Using your power to get more of what you value might lead to personal gain, but it’s the road to a poor leadership reputation. I’ve been reflecting on power recently – well, I guess I’ve been reflecting on it since I first took on a leadership role – but especially over the last couple of years.
We’ve seen the dynamics of power, politics and leadership shift in response to the pandemic. Who has power, what kind, and how they use it, continues to fascinate. The pandemic has certainly increased our familiarity with wide-ranging governmental powers: governments in most countries have increased control over our lives to the comfort of some and the dismay of others.
The relationship between autonomy and authority over these last two years has certainly been dynamic, as well as surprising and downright perplexing at times.
With the recent Novak Djokovic versus the Australian Government case, I was compelled to put pen to paper and my thoughts are summarised my January article in CEO Magazine. You can read more there, but spoiler alert, I’ve not weighed into whether decisions were right or wrong, but attempted to understand more about how power was used or misused in the process for making the decision, and where the leadership is. Or isn’t!
That relationship between autonomy and authority comes up frequently in coaching conversations, as leaders, concerned to avoid power’s overuses and abuses, develop a constructive relationship with their own power.
In this article my focus is on the practical: how can leaders get a constructive understanding of power, and use it to create value, not destroy people.
How you can develop a healthier relationship with your own power
The model of power that I find most useful is to start with three different perspectives:
- ‘I’ – my self-esteem is critical to how I decide to use my power
- ‘You’ – if I don’t understand what you value and feel empathy for you, I can’t influence you
- ‘We’ – the purpose of all human interaction is some form of sharing or collaboration.

When I grab power, I’m focused on my certainty about my own perspective. I ignore the importance of trust in relationships, I seek to dominate, dismiss your options, and overuse my status. ‘We’ is unbalanced, it’s hierarchical and potentially intimidatory.
Where there is an imbalance in role status, it’s almost always an over-use if not an abuse of power. This is what Dacher Keltner refers to as grabbing power.

We all have examples of this kind of behaviour, it’s the toxic behaviour that shuts us down. A coaching client mentioned feeling disempowered in a particular project: every time she makes a contribution, such as suggesting an idea or proposing an alternative, the project leader ‘shuts her down’.
He tells her that she is being critical of the team member who has most carriage of the work, and it isn’t welcome. She’s tried staying quiet, but then wonders why she’s even invited to the meeting. She’s tried using a different tone of voice, and making different kinds of suggestions. She’s convinced this is just a power play, and feels completely undermined.
If we want collaboration, and we generally think we do, power plays just get in the way.
On the other hand, when I grant power, I maintain a quiet confidence in my own perspective, yet focus on building trust with you by being curious about your perspective. That creates options. By focusing on identifying the shared purpose of our interactions, we find common ground.
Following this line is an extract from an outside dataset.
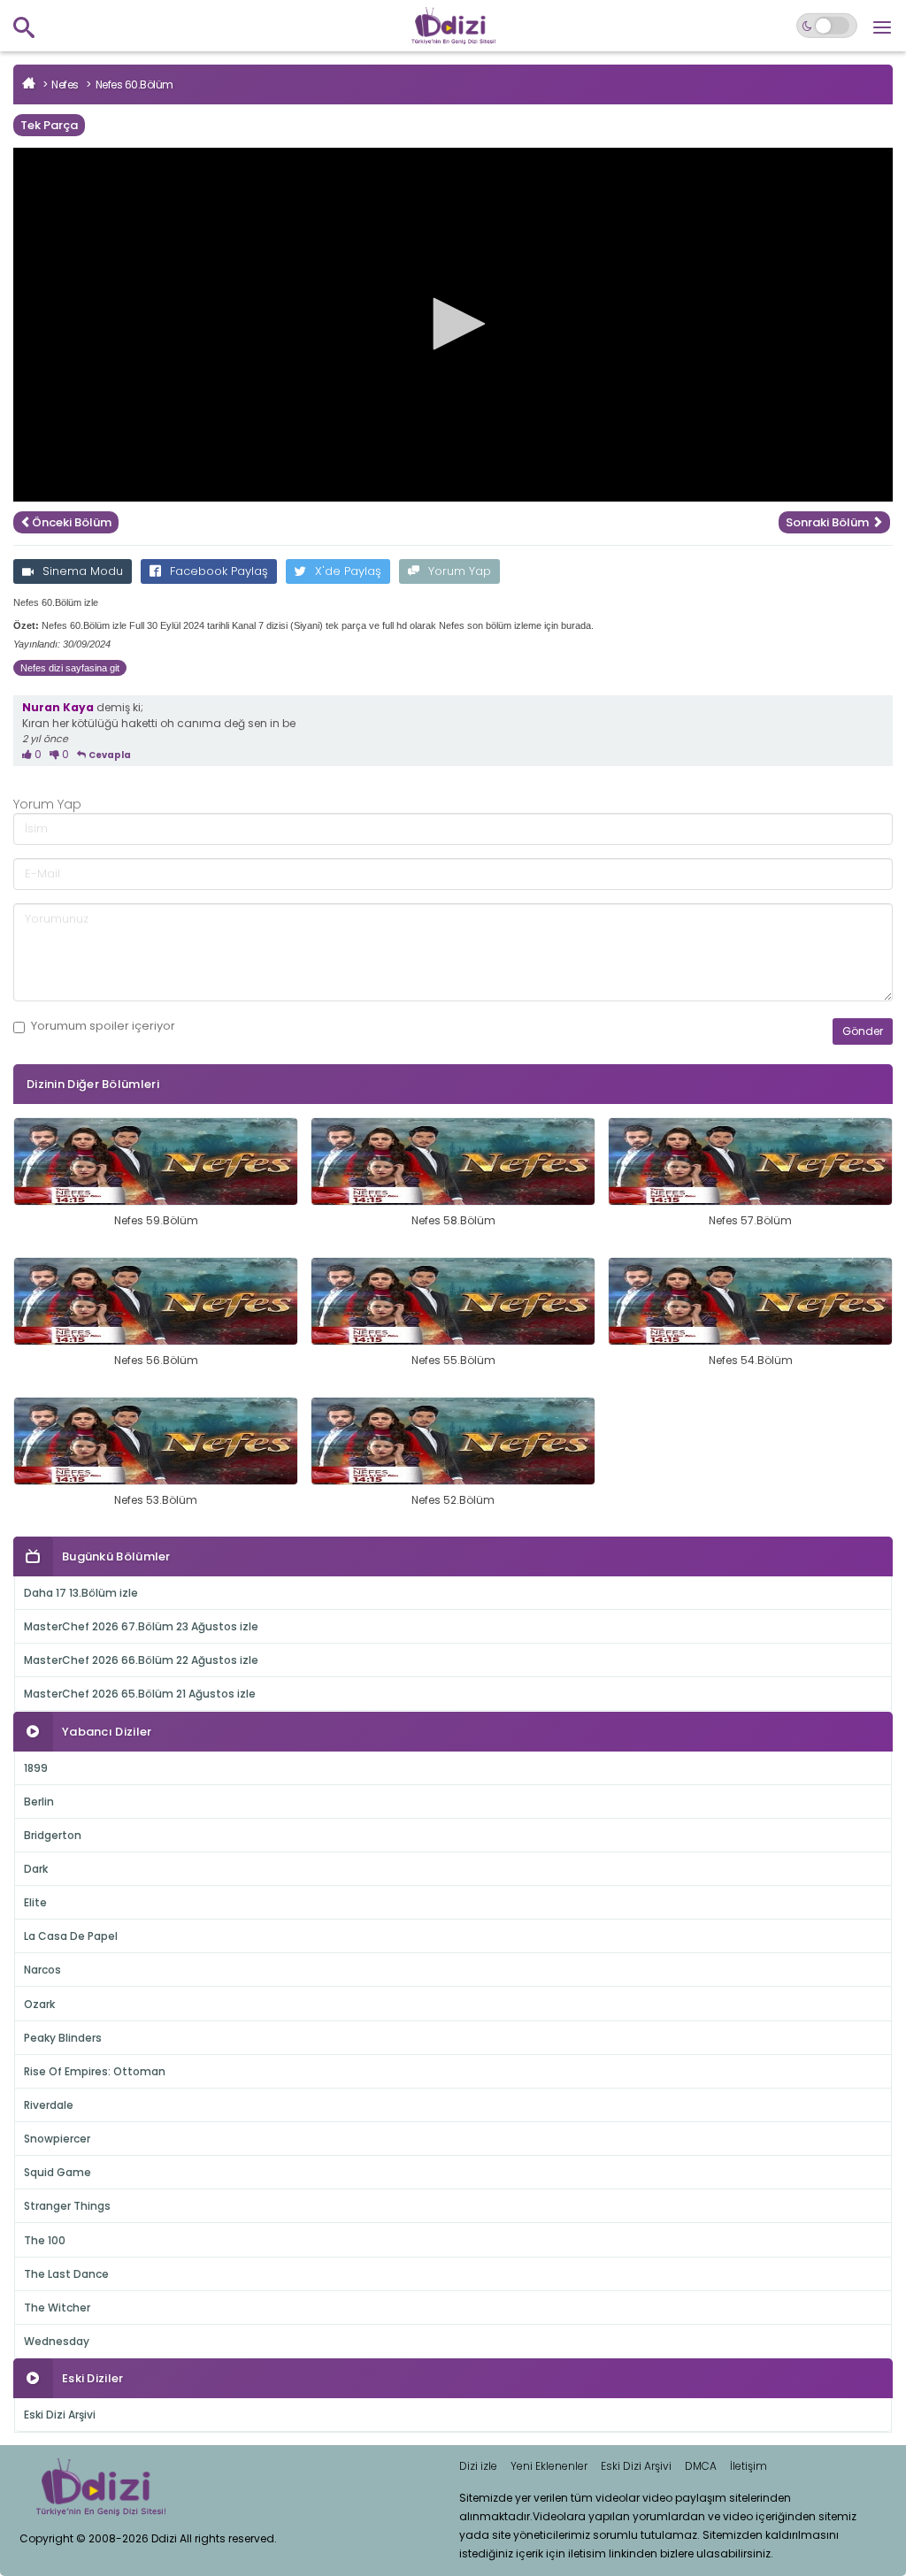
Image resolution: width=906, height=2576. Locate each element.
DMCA (701, 2465)
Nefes (65, 84)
What a difference it makes to be involved with leaders who grant power.

When leaders use their power in this way, to grant it to others, they increase the value of their connections, of the solutions they create and of their own reputation.
What a difference it makes to work with leaders who do this. To be influential, you need to know what people value. When you prioritise the value of others’ perspectives, you wield power lightly and at the same time increase your influence.
To exert power and influence, you also need to know who controls access to what people value. This is where it can get trickier, depending on what it is that people value, who has the control, and how they choose to use it. It is where formal power and authority, such as that enacted by governments, becomes incredibly complex and difficult, as citizens have competing needs and values, and public opinion is a fickle beast.
Whatever the imperfections of legislation and regulation, and whatever the status of the decision-maker, power is best wielded with a service mindset. It shouldn’t be about seeking dominance, withholding resources or wielding punishment, but seeking to identify common ground, creating new options and reinforcing trust. That’s the service mindset that sees leaders grant, rather than grab power.